- Requirement
Gather up every line from the entries below that uses the word "computer".

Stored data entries
================================
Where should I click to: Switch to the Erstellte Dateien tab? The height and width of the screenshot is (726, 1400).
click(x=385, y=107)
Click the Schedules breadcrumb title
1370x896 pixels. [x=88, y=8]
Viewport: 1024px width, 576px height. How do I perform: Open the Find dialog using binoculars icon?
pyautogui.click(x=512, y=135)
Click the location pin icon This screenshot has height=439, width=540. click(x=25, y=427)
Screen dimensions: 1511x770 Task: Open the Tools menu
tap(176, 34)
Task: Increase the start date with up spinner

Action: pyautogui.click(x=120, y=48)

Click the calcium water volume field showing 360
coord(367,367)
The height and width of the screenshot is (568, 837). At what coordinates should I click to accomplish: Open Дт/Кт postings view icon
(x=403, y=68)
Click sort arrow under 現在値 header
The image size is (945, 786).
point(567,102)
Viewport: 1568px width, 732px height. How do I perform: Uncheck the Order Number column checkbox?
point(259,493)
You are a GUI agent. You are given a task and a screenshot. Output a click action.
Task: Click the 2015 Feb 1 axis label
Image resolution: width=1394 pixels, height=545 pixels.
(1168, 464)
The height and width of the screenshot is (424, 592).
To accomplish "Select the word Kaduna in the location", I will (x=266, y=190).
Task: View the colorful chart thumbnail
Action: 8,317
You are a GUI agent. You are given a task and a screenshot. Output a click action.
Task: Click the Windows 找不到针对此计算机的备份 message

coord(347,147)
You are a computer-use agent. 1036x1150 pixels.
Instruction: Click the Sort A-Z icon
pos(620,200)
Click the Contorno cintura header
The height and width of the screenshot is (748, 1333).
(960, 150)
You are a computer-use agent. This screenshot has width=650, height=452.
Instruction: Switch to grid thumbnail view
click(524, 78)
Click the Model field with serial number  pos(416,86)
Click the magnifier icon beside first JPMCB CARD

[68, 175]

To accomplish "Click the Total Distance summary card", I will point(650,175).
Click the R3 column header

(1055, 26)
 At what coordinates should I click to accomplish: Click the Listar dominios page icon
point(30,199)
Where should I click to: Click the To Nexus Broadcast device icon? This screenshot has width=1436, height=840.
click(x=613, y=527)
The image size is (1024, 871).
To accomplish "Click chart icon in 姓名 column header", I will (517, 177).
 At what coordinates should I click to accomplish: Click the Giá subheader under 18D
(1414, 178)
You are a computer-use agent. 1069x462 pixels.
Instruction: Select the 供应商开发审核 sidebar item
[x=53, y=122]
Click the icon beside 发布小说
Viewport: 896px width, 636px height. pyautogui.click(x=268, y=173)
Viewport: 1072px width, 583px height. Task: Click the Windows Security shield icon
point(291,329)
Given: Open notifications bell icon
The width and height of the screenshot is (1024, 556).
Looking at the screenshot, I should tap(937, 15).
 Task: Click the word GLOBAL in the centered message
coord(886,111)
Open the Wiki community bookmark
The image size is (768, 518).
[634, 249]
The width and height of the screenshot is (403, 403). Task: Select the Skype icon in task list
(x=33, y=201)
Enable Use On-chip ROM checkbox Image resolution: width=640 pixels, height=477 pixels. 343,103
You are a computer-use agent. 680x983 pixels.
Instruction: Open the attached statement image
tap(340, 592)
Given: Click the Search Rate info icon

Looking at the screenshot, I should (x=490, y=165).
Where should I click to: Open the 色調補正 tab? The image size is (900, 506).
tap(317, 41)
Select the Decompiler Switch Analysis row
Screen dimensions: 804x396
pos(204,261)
================================
- Your solution
You are a computer-use agent. 1036x1150 pixels.
You are a computer-use agent. This screenshot has width=650, height=452.
You are a computer-use agent. 1069x462 pixels.
You are a computer-use agent. 680x983 pixels.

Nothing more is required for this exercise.